The World Resources Institute (WRI) said it has compiled an “in-depth assessment” of the coal sector and the impact it will have on the world’s climate.
The WRI’s “World Coal Market” report, which was published this week, shows the total carbon dioxide released by coal plants worldwide in the next two decades will grow from 1.3 billion tonnes in 2030 to 3.5 billion tonnes by 2050.
“This report is a very important first step toward understanding the future impacts of coal use on climate,” WRI chief economist Mark Thornton said in a statement.
“The report shows that the coal industry is rapidly changing and it is not going away.”
The report said that the new carbon emissions will not only affect the climate but the health of the planet as well.

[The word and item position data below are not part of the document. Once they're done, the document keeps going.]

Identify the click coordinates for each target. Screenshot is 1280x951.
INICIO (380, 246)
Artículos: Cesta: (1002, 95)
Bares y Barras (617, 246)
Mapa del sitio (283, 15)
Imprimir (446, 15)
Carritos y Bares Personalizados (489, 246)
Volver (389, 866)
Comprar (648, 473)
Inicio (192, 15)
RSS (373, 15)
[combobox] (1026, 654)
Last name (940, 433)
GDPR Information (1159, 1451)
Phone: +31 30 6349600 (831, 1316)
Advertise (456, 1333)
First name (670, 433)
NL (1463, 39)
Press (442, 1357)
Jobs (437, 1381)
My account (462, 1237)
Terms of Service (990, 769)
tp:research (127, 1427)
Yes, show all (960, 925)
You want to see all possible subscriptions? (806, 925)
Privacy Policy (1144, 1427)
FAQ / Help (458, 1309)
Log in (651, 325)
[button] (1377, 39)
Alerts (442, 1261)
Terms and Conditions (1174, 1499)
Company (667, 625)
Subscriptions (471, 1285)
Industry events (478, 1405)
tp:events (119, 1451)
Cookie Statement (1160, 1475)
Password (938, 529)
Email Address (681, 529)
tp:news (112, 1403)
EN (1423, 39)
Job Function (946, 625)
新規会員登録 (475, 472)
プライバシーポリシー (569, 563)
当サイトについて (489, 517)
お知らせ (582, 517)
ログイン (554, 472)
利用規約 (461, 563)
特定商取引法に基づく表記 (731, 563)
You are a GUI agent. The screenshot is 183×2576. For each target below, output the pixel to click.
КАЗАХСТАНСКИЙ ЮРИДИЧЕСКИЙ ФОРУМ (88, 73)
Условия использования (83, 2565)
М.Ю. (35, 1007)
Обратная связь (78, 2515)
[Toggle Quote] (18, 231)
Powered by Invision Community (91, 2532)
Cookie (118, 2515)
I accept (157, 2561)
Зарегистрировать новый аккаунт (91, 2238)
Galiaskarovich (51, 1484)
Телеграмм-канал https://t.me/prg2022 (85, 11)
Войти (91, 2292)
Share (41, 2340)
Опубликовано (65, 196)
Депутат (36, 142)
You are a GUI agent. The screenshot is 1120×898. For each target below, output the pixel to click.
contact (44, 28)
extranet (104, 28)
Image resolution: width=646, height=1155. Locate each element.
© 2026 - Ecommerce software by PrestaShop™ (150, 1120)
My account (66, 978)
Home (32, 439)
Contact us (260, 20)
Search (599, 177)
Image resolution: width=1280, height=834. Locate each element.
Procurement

“Coal power plants have a major impact on global warming,” the report said.
“Their impact on climate change could significantly increase over the next decades.”
The new report also found that the carbon dioxide release by coal-fired power plants could be a major contributor to global warming.
In 2050, it estimates that the world will release 1.6 billion tonnes of CO2.
In 2030, the WRI estimates the world would release 3.7 billion tonnes.
That means that in 2030, coal plants are projected to release 1,900 million tonnes of carbon dioxide, a doubling of the previous year’s figure.
“That’s about half the amount that is released in 2030 by the entire electricity sector,” Thornton said.
“Coal plants are taking up a lot of that carbon dioxide.”
The coal industry has been growing in popularity in recent years, with coal being used to generate more than half of the world coal supply.
Coal-fired plants are currently burning the majority of the electricity that goes into the world.
In the first quarter of 2020, for example, coal accounted for almost a third of the energy used by China, followed by gas and wind.
“The coal sector is going to have to be much more transparent about the actual carbon emissions and they need to be accountable to the people of the countries where they’re located,” Thornton added.
“They need to do that.”
In a statement, the Australian Government said the report showed that Australia would have to “continue to take the lead” in transitioning away from coal if the country is to reduce the carbon emissions from its electricity system.
“We need a new energy policy that is ambitious and delivers real change, as the world is turning away from the fossil fuel economy and transitioning to clean energy sources,” the statement said.